■ **Work request**
Search the material for the string "checkbox", then show every line where it turns up.

■ **Source data**
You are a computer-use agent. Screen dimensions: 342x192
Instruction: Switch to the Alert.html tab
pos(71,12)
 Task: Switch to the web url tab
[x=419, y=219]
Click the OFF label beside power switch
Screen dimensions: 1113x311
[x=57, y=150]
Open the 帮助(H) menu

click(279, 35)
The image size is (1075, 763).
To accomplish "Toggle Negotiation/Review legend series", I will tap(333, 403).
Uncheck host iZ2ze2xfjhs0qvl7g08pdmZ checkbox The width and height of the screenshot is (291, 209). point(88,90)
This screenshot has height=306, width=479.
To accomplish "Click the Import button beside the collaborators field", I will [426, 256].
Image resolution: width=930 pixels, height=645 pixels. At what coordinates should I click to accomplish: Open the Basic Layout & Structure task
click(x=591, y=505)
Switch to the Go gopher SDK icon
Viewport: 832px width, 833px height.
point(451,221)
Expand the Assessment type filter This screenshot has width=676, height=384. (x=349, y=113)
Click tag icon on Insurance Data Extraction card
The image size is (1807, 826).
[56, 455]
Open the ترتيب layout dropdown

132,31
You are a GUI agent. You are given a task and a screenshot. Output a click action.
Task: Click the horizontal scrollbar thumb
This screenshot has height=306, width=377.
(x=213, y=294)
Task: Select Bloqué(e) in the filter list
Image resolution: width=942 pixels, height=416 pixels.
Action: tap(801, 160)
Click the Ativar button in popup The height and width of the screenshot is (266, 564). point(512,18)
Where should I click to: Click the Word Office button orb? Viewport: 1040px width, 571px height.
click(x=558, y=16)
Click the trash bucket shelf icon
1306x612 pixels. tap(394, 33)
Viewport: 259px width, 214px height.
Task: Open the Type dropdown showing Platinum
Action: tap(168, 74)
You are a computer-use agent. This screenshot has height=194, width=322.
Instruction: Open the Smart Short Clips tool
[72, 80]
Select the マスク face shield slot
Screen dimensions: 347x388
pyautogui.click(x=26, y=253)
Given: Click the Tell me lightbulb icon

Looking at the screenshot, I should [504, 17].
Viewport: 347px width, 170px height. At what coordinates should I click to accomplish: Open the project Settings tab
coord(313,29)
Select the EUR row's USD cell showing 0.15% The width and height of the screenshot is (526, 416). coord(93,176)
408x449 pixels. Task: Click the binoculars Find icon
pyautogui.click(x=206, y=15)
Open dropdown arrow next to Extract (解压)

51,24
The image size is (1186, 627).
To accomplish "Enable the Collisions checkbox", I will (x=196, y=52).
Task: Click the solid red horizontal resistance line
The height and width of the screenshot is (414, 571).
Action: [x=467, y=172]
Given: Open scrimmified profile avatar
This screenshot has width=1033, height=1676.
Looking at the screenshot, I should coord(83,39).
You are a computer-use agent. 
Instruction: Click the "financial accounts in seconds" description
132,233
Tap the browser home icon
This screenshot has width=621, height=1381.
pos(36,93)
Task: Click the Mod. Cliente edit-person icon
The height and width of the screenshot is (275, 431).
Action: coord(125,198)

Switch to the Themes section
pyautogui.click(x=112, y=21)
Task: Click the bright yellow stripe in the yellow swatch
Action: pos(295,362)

■ **Output for this exercise**
Uncheck host iZ2ze2xfjhs0qvl7g08pdmZ checkbox The width and height of the screenshot is (291, 209). point(88,90)
To accomplish "Enable the Collisions checkbox", I will (x=196, y=52).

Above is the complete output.